Gastrodia agnicellus

Scientific classification
- Kingdom: Plantae
- Clade: Tracheophytes
- Clade: Angiosperms
- Clade: Monocots
- Order: Asparagales
- Family: Orchidaceae
- Subfamily: Epidendroideae
- Tribe: Gastrodieae
- Genus: Gastrodia
- Species: G. agnicellus
- Binomial name: Gastrodia agnicellus Hermans & P.J.Cribb

= Gastrodia agnicellus =

- Genus: Gastrodia
- Species: agnicellus
- Authority: Hermans & P.J.Cribb

Orchid species

Gastrodia agnicellus is a species of orchid in the genus Gastrodia, found in Madagascar and described in Curtis's Botanical Magazine by Johan Hermans in 2020. It has been said to be "the ugliest orchid in the world", with "brown, fleshy and grotesque" flowers. Like all species in its genus, it is leafless and mycotrophic.

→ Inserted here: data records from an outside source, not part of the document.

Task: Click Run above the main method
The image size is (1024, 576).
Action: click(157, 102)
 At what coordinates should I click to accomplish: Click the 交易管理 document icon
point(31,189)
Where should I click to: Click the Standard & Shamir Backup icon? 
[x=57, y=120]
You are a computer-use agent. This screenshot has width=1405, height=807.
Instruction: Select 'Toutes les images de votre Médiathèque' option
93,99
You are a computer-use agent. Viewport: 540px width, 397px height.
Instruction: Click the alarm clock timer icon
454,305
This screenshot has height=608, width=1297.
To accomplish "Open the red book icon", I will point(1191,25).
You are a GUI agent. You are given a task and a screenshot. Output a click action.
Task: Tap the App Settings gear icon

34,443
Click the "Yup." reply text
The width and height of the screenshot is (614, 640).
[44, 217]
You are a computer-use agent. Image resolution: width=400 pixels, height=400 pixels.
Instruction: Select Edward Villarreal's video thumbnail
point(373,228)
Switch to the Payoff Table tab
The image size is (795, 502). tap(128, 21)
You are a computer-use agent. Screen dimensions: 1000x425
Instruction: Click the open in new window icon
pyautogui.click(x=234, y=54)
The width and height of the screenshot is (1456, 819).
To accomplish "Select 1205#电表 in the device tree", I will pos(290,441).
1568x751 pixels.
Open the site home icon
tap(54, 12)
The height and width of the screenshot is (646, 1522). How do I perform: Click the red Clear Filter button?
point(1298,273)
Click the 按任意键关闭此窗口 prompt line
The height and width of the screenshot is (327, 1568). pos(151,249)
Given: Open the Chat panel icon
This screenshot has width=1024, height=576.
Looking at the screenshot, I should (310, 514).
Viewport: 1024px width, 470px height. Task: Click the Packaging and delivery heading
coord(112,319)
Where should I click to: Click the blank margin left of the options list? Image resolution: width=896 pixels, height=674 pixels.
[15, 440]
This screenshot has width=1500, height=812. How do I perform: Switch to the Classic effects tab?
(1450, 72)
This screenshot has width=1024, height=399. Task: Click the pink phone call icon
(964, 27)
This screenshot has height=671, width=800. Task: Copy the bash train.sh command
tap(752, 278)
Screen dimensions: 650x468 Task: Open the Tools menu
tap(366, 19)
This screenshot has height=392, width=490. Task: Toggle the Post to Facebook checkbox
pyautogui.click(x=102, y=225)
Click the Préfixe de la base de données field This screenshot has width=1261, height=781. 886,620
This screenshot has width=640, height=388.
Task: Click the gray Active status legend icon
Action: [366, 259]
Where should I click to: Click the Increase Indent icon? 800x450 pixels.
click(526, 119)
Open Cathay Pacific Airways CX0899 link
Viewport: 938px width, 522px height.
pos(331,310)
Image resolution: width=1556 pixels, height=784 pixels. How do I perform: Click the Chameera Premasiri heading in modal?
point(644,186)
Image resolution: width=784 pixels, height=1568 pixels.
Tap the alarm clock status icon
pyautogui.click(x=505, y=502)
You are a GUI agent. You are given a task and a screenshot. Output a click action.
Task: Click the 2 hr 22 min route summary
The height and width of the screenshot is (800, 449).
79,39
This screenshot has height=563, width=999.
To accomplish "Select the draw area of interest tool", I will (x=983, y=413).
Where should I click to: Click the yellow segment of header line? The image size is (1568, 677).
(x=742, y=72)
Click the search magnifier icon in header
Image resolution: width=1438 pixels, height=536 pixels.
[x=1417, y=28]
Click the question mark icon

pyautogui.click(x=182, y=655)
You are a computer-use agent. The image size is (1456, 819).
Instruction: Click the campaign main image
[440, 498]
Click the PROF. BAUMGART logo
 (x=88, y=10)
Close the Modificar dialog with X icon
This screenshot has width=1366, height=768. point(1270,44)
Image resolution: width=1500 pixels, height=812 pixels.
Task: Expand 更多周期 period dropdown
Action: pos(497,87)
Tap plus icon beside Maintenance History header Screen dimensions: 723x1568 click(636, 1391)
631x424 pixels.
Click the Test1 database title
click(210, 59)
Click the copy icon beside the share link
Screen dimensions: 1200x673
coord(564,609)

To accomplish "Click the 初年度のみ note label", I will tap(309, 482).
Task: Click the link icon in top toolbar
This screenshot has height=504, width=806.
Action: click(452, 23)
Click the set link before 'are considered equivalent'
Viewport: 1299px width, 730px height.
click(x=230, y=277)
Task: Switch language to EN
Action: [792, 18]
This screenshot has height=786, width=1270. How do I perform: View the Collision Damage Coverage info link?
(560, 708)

The species name agnicellus means "little lamb" or "lambkin". The name "refers to the woolly covering on the rhizome, the ear-like petals and also alludes to the name of the botanical artist who brought the new species to life in her drawing." For her work on this species the illustrator, Deborah Lambkin, won the 2020 Margaret Flockton Award, an annual award "for excellence in scientific botanical illustration" made by the Royal Botanic Garden, Sydney.

== Distribution and habitat ==
Gastrodia agnicellus has only been found in the Vatovavy-Fitovinany region in the southeast of Madagascar. It lives in the shade in the forests of Madagascar, often under leaf litter and humus.